Into most every conversation, Jonathan Kusel works in a pitch for his three-legged stool of forest restoration – the “triple bottom line.”
“The longstanding conversation has centered around environment and jobs – and whether you could have both,” said Kusel, executive director of the Sierra Institute for Community and Environment. “But that’s an incredibly narrow framing of the conversation.”
First, he said, society needs to accept that “we can have a healthy environment and jobs. There is restoration work that needs to be done and it can be done.”
“There are those who say we should let Mother Nature take its course,” Kusel said from his office in the Northern California town of Taylorville. “But that means catastrophic megafires, and landscape-scale destruction.”The alternative, of course, is to restore healthy forests, and with them, critical watersheds.
And so comes Kusel’s third leg, the local communities that are part of (and dependent upon) these forested landscapes.
“Yes, we can have the environment and jobs,” he said, “but let’s also create opportunities for local businesses to thrive.”
Attention to the triple bottom line means supporting policies “where we just don’t pay the lowest, the cheapest contractor who may take advantage of his or her labor force. It’s hiring contractors for forest restoration who pay a decent wage, who buy locally and employ locally. It’s a focus on improving economic, ecological and community health.”

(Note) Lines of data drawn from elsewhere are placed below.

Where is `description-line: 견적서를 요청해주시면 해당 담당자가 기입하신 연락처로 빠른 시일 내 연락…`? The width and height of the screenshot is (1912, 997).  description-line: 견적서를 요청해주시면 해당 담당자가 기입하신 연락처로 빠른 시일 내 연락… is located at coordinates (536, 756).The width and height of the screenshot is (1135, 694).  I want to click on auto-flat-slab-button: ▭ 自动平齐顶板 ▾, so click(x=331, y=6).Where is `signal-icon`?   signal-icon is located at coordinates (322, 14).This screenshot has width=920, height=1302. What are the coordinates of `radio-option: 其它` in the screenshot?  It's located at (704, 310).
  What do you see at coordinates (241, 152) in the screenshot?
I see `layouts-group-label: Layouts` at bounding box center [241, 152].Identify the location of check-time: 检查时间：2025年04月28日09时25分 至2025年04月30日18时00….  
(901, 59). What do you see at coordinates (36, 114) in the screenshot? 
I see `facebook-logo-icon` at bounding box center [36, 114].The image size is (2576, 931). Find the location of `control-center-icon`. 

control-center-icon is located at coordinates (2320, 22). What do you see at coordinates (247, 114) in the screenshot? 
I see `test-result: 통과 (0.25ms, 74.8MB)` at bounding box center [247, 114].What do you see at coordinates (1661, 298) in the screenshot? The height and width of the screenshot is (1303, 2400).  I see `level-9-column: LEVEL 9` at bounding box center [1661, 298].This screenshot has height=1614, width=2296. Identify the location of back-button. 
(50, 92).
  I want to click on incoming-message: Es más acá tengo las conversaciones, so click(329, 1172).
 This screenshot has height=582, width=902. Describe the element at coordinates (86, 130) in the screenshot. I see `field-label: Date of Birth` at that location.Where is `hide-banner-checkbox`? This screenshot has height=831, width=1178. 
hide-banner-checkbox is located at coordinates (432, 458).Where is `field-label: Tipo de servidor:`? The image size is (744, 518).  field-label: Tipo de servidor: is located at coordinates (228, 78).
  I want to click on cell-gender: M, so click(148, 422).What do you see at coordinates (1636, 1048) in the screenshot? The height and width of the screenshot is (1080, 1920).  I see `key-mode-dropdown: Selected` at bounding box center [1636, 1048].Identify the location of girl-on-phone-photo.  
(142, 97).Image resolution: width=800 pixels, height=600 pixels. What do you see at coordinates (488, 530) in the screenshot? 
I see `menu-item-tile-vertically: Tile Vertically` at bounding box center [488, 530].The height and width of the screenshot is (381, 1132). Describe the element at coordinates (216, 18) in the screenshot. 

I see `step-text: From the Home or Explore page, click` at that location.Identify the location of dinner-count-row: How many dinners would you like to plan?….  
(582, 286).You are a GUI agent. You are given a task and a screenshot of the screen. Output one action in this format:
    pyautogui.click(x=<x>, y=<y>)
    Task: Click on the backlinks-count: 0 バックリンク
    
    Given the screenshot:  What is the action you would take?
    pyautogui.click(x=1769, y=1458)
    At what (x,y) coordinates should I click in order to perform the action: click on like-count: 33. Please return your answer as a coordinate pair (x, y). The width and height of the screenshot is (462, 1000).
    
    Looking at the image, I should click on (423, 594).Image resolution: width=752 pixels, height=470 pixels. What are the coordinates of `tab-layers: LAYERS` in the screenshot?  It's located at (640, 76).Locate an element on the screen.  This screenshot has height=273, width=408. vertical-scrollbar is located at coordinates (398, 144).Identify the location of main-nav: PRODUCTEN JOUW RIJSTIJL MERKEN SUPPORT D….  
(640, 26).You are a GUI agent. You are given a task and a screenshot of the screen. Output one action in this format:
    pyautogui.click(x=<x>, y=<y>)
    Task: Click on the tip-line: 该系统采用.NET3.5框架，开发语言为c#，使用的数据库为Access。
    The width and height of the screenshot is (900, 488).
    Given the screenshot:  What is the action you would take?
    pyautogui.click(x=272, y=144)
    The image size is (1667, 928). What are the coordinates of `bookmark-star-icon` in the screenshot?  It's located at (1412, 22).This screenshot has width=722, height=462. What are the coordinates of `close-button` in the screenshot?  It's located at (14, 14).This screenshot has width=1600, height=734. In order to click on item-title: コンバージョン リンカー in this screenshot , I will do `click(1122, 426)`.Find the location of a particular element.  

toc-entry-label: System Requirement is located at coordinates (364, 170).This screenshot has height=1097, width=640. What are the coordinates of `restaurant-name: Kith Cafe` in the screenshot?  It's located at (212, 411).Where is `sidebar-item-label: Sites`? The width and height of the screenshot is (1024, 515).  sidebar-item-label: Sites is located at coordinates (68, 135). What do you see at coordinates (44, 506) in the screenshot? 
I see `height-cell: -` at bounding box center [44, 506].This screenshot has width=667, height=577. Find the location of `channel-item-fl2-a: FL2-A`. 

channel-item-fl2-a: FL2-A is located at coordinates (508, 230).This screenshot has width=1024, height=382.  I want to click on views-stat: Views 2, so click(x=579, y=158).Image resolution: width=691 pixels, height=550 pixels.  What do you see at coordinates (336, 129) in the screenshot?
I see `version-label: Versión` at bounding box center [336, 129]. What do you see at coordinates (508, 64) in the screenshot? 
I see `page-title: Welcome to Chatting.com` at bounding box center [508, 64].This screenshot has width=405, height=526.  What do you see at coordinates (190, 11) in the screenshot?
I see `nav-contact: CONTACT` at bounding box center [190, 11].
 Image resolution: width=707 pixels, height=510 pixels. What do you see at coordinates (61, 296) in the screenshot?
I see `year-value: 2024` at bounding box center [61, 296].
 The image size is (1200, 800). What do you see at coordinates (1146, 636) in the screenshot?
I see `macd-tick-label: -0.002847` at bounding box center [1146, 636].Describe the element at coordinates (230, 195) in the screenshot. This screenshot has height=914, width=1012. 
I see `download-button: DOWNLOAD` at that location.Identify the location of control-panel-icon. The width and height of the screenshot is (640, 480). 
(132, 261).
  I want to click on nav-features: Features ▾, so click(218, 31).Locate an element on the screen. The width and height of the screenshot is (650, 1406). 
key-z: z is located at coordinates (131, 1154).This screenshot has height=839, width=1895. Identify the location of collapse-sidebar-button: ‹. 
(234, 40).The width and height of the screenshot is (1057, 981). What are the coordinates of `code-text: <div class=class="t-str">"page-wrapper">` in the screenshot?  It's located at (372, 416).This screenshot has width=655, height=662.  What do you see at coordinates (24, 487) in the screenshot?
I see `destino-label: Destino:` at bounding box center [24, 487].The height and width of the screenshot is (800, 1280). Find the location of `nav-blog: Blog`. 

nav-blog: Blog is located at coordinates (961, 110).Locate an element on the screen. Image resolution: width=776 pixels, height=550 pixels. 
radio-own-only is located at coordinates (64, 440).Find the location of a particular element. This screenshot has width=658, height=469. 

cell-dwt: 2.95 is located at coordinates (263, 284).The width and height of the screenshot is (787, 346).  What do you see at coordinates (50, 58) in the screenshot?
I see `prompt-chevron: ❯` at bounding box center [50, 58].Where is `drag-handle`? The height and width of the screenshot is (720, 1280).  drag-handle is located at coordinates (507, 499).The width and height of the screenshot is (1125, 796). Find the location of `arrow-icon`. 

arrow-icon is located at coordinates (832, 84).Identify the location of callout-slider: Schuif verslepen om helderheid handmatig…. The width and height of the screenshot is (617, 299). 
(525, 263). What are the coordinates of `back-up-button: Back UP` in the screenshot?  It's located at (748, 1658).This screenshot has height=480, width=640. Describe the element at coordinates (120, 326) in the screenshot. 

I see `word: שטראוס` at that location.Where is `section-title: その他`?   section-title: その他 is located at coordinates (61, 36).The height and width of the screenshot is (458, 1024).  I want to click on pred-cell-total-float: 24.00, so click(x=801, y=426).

A few years back, Kusel took his pitch to the U.S. House Subcommittee on National Parks, Forests and Public Lands.
In telling the story of the Burney-Hat Creek Community Forest and Watershed Group, Kusel explained that in addition to improving landscape health, group members are “committed to creating local jobs and improving well-being in local communities.”
Communities in these Western forests have struggled to redefine themselves for decades, he said. Many have yet to find their new, socially and economically healthy future.
A Sierra Institute assessment in the town of Burney found that student participation in the federal Free and Reduced Lunch Program was above 60 percent.
“Alarmingly,” Kusel said, “high school students were enrolling at rates that approached elementary student participation, as hunger trumped the social stigma of participation in the program.
“In my 20-plus years of studying rural communities, I had never seen this.”
At Carpe Diem West, executive director Kimery Wiltshire works to incorporate what she calls “water justice” into forest and watershed restoration projects across the region.“Generally speaking, in the American West, if you are poor the climate-change or wildfire-drought impacts on water are going to hit you first and hardest,” she said. “So how do we incorporate water justice and equity into Western water management and water policies?”
Like Kusel, she works to ensure that rural communities and their oftentimes poorer populations are not forgotten as metropolitan areas work to safeguard their sources of clean drinking water.